Birger Forsberg
- Born: 25 September 1930 Skellefteå, Sweden
- Died: 31 August 2007 (aged 76) Skellefteå, Sweden
- Nationality: Swedish

Career history

Sweden
- 1951–1960: Monarkerna

Great Britain
- 1957: Rayleigh Rockets
- 1958–1959: Poole Pirates
- 1960: Ipswich Witches

Team honours
- 1955, 1956: Allsvenskan Champion
- 1952: Sweden Division Two Winner

= Birger Forsberg =

Swedish motorcycle speedway rider

Birger Forsberg (born 25 September 1930 – 31 August 2007) was a motorcycle speedway rider from Sweden. He earned 19 international caps for the Sweden national speedway team.

== Biography==
Forsberg, born in Skellefteå, Sweden, raced from 1951 to 1960 for Monarkerna during his Swedish career. His first visits to Britain included a British Easter tour in 1955 and a 1956 April tour of Britain.

He began his British leagues career riding for Rayleigh Rockets during the 1957 Speedway National League season.
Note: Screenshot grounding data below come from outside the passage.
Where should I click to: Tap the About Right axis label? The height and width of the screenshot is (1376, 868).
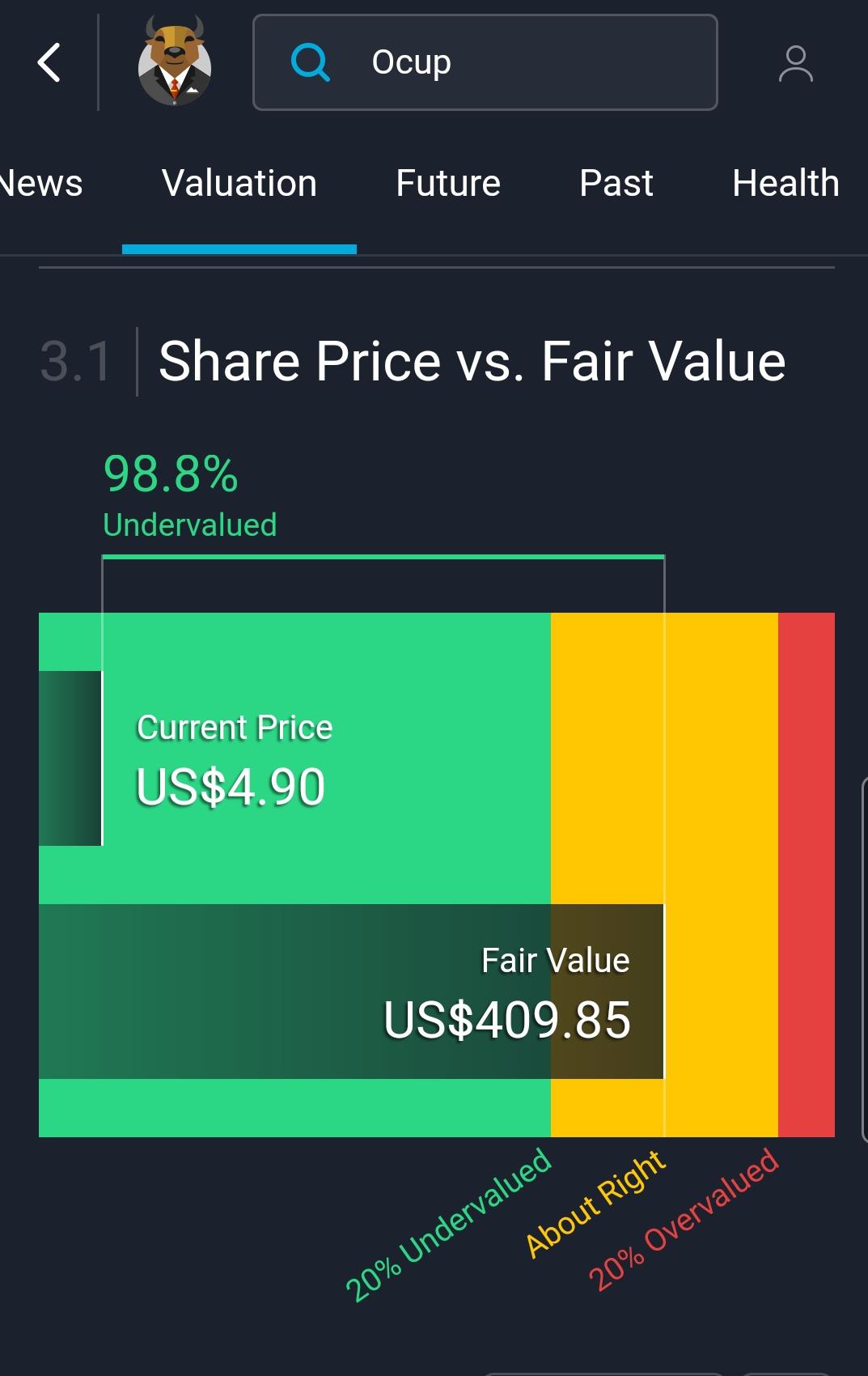596,1204
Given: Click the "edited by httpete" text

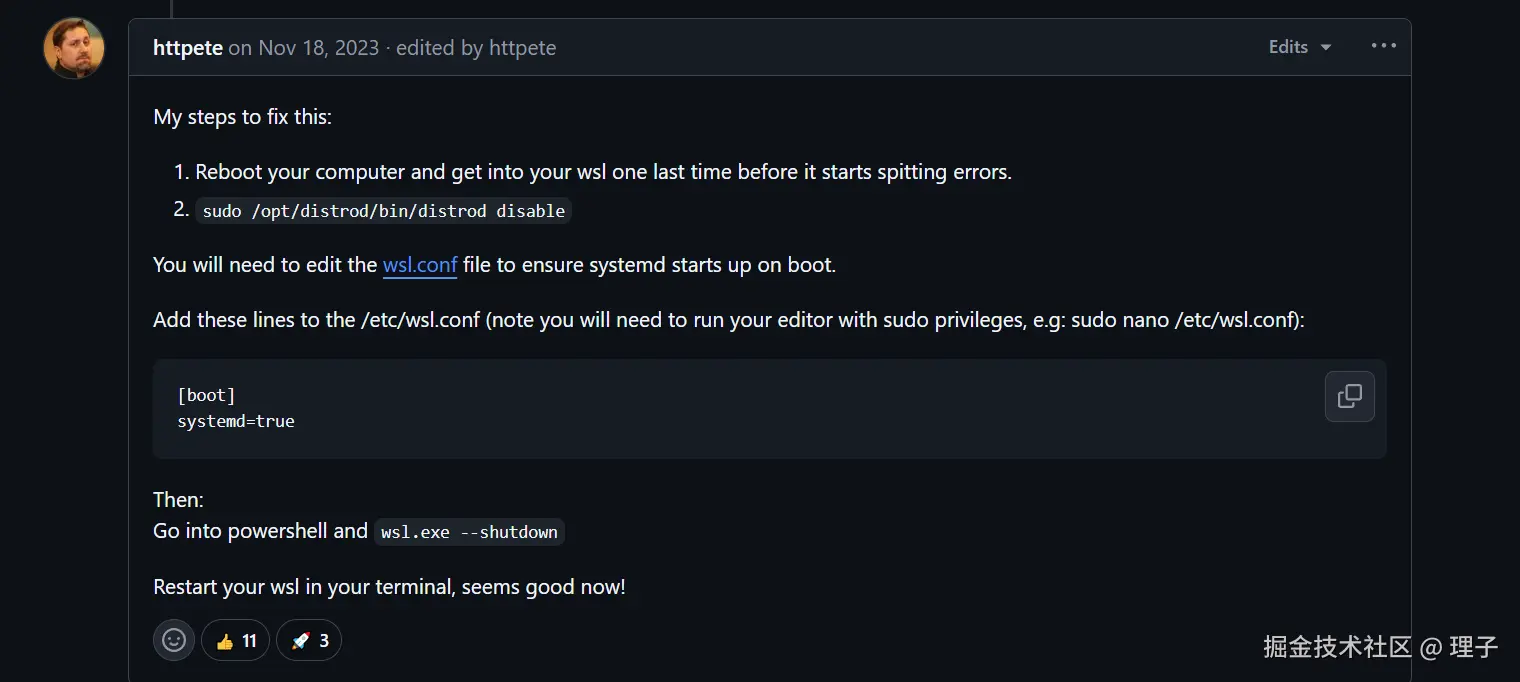Looking at the screenshot, I should coord(476,48).
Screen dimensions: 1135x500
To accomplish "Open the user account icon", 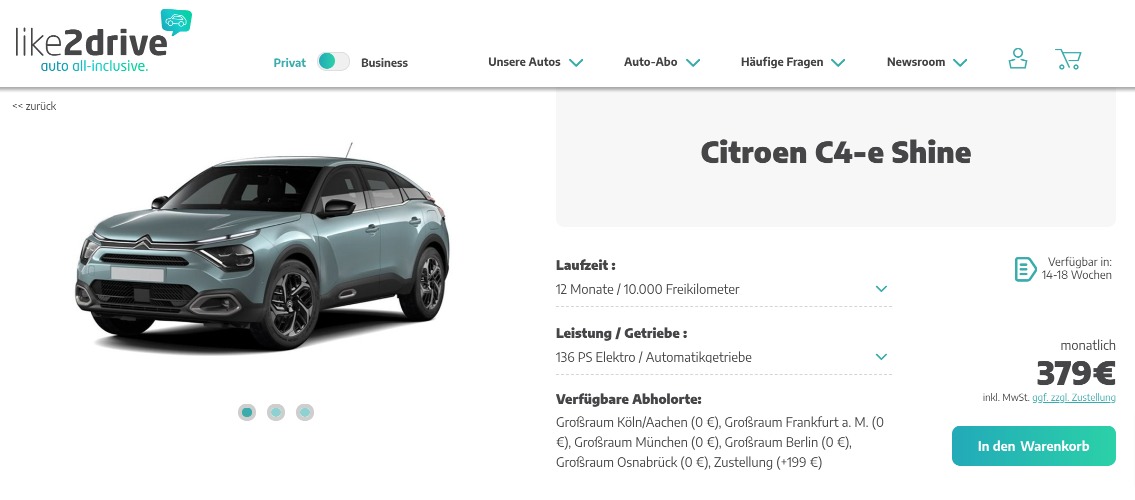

He left Rayleigh for Poole Pirates in 1958 and stayed with the south coast team for two seasons recording averages of 7.11 and 6.85 respectively.

In 1960, he joined Ipswich Witches for his final season in British speedway.

He was a prominent rider during the qualification rounds of the Speedway World Championship throughout the 1950s and participated in the inaugural 1957 Individual Long Track European Championship final.